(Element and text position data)

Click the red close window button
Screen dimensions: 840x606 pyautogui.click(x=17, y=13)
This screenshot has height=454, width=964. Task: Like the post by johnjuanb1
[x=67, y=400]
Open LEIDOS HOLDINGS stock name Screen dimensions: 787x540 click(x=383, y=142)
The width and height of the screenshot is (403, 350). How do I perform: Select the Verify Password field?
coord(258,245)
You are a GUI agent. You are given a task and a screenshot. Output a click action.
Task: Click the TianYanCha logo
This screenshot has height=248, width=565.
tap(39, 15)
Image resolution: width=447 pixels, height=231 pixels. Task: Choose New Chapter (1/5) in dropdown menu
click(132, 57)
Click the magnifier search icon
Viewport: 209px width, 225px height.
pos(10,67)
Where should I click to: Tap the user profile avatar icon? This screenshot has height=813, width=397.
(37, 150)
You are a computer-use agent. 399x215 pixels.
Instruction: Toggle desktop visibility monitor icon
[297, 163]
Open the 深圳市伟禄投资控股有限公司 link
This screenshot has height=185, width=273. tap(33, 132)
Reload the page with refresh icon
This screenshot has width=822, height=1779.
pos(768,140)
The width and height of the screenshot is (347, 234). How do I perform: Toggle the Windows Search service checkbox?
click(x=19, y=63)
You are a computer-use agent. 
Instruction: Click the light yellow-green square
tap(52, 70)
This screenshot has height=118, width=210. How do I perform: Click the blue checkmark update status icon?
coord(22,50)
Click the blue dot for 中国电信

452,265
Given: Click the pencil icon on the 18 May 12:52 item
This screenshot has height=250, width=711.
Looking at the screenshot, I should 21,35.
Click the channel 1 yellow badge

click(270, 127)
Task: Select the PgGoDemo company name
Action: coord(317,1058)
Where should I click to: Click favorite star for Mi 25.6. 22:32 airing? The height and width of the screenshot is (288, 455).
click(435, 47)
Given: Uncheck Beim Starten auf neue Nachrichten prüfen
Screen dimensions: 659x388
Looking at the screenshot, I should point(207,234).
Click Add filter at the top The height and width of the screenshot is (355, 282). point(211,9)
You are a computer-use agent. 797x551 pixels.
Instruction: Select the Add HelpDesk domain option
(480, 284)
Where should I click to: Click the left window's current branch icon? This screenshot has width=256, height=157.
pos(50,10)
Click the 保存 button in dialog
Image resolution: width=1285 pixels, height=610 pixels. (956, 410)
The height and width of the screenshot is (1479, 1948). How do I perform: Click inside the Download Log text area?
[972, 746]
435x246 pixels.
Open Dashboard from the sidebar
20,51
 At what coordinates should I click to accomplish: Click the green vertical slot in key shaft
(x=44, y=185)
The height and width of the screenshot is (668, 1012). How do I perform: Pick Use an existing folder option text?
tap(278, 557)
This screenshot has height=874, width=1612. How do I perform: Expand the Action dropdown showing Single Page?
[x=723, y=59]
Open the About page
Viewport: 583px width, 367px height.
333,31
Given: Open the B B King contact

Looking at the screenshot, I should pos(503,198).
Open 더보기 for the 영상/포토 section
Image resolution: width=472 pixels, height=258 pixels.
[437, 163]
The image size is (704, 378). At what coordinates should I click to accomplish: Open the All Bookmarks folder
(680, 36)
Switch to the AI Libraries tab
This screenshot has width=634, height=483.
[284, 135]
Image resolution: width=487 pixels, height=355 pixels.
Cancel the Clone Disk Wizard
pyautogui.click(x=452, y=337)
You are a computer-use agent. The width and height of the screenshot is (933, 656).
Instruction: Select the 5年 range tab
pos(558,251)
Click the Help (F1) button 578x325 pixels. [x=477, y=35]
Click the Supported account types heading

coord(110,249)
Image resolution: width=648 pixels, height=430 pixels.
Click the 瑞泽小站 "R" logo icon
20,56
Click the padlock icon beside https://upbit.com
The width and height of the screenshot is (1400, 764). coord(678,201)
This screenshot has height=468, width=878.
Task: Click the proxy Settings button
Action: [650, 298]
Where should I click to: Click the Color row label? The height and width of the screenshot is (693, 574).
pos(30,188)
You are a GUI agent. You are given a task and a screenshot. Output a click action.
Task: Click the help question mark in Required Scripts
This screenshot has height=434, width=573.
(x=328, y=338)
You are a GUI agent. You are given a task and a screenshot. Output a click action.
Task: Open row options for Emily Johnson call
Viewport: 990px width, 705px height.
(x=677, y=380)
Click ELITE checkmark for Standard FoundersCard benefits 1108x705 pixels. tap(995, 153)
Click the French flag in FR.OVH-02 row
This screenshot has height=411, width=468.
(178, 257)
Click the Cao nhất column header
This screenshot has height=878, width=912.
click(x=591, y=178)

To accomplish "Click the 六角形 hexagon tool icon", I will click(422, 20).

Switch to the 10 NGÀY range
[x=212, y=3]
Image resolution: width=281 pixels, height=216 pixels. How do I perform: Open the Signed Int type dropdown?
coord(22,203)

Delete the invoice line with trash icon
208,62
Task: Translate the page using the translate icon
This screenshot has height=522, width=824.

[Objective]: Lay out every line of the records above as a numbered list, skipping the blank lines.

[Solution for this problem]:
1. Click the red close window button
2. Screen dimensions: 840x606 pyautogui.click(x=17, y=13)
3. This screenshot has height=454, width=964. Task: Like the post by johnjuanb1
4. [x=67, y=400]
5. Open LEIDOS HOLDINGS stock name Screen dimensions: 787x540 click(x=383, y=142)
6. The width and height of the screenshot is (403, 350). How do I perform: Select the Verify Password field?
7. coord(258,245)
8. You are a GUI agent. You are given a task and a screenshot. Output a click action.
9. Task: Click the TianYanCha logo
10. This screenshot has height=248, width=565.
11. tap(39, 15)
12. Image resolution: width=447 pixels, height=231 pixels. Task: Choose New Chapter (1/5) in dropdown menu
13. click(132, 57)
14. Click the magnifier search icon
15. Viewport: 209px width, 225px height.
16. pos(10,67)
17. Where should I click to: Tap the user profile avatar icon? This screenshot has height=813, width=397.
18. (37, 150)
19. You are a computer-use agent. 399x215 pixels.
20. Instruction: Toggle desktop visibility monitor icon
21. [297, 163]
22. Open the 深圳市伟禄投资控股有限公司 link
23. This screenshot has height=185, width=273. tap(33, 132)
24. Reload the page with refresh icon
25. This screenshot has width=822, height=1779.
26. pos(768,140)
27. The width and height of the screenshot is (347, 234). How do I perform: Toggle the Windows Search service checkbox?
28. click(x=19, y=63)
29. You are a computer-use agent. 
30. Instruction: Click the light yellow-green square
31. tap(52, 70)
32. This screenshot has height=118, width=210. How do I perform: Click the blue checkmark update status icon?
33. coord(22,50)
34. Click the blue dot for 中国电信
35. 452,265
36. Given: Click the pencil icon on the 18 May 12:52 item
37. This screenshot has height=250, width=711.
38. Looking at the screenshot, I should 21,35.
39. Click the channel 1 yellow badge
40. click(270, 127)
41. Task: Select the PgGoDemo company name
42. Action: coord(317,1058)
43. Where should I click to: Click favorite star for Mi 25.6. 22:32 airing? The height and width of the screenshot is (288, 455).
44. click(435, 47)
45. Given: Uncheck Beim Starten auf neue Nachrichten prüfen
46. Screen dimensions: 659x388
47. Looking at the screenshot, I should point(207,234).
48. Click Add filter at the top The height and width of the screenshot is (355, 282). point(211,9)
49. You are a computer-use agent. 797x551 pixels.
50. Instruction: Select the Add HelpDesk domain option
51. (480, 284)
52. Where should I click to: Click the left window's current branch icon? This screenshot has width=256, height=157.
53. pos(50,10)
54. Click the 保存 button in dialog
55. Image resolution: width=1285 pixels, height=610 pixels. (956, 410)
56. The height and width of the screenshot is (1479, 1948). How do I perform: Click inside the Download Log text area?
57. [972, 746]
58. 435x246 pixels.
59. Open Dashboard from the sidebar
60. 20,51
61.  At what coordinates should I click to accomplish: Click the green vertical slot in key shaft
62. (x=44, y=185)
63. The height and width of the screenshot is (668, 1012). How do I perform: Pick Use an existing folder option text?
64. tap(278, 557)
65. This screenshot has height=874, width=1612. How do I perform: Expand the Action dropdown showing Single Page?
66. [x=723, y=59]
67. Open the About page
68. Viewport: 583px width, 367px height.
69. 333,31
70. Given: Open the B B King contact
71. Looking at the screenshot, I should pos(503,198).
72. Open 더보기 for the 영상/포토 section
73. Image resolution: width=472 pixels, height=258 pixels.
74. [437, 163]
75. The image size is (704, 378). At what coordinates should I click to accomplish: Open the All Bookmarks folder
76. (680, 36)
77. Switch to the AI Libraries tab
78. This screenshot has width=634, height=483.
79. [284, 135]
80. Image resolution: width=487 pixels, height=355 pixels.
81. Cancel the Clone Disk Wizard
82. pyautogui.click(x=452, y=337)
83. You are a computer-use agent. The width and height of the screenshot is (933, 656).
84. Instruction: Select the 5年 range tab
85. pos(558,251)
86. Click the Help (F1) button 578x325 pixels. [x=477, y=35]
87. Click the Supported account types heading
88. coord(110,249)
89. Image resolution: width=648 pixels, height=430 pixels.
90. Click the 瑞泽小站 "R" logo icon
91. 20,56
92. Click the padlock icon beside https://upbit.com
93. The width and height of the screenshot is (1400, 764). coord(678,201)
94. This screenshot has height=468, width=878.
95. Task: Click the proxy Settings button
96. Action: [650, 298]
97. Where should I click to: Click the Color row label? The height and width of the screenshot is (693, 574).
98. pos(30,188)
99. You are a GUI agent. You are given a task and a screenshot. Output a click action.
100. Task: Click the help question mark in Required Scripts
101. This screenshot has height=434, width=573.
102. (x=328, y=338)
103. You are a GUI agent. You are given a task and a screenshot. Output a click action.
104. Task: Open row options for Emily Johnson call
105. Viewport: 990px width, 705px height.
106. (x=677, y=380)
107. Click ELITE checkmark for Standard FoundersCard benefits 1108x705 pixels. tap(995, 153)
108. Click the French flag in FR.OVH-02 row
109. This screenshot has height=411, width=468.
110. (178, 257)
111. Click the Cao nhất column header
112. This screenshot has height=878, width=912.
113. click(x=591, y=178)
114. To accomplish "Click the 六角形 hexagon tool icon", I will click(422, 20).
115. Switch to the 10 NGÀY range
116. [x=212, y=3]
117. Image resolution: width=281 pixels, height=216 pixels. How do I perform: Open the Signed Int type dropdown?
118. coord(22,203)
119. Delete the invoice line with trash icon
120. 208,62
121. Task: Translate the page using the translate icon
122. This screenshot has height=522, width=824.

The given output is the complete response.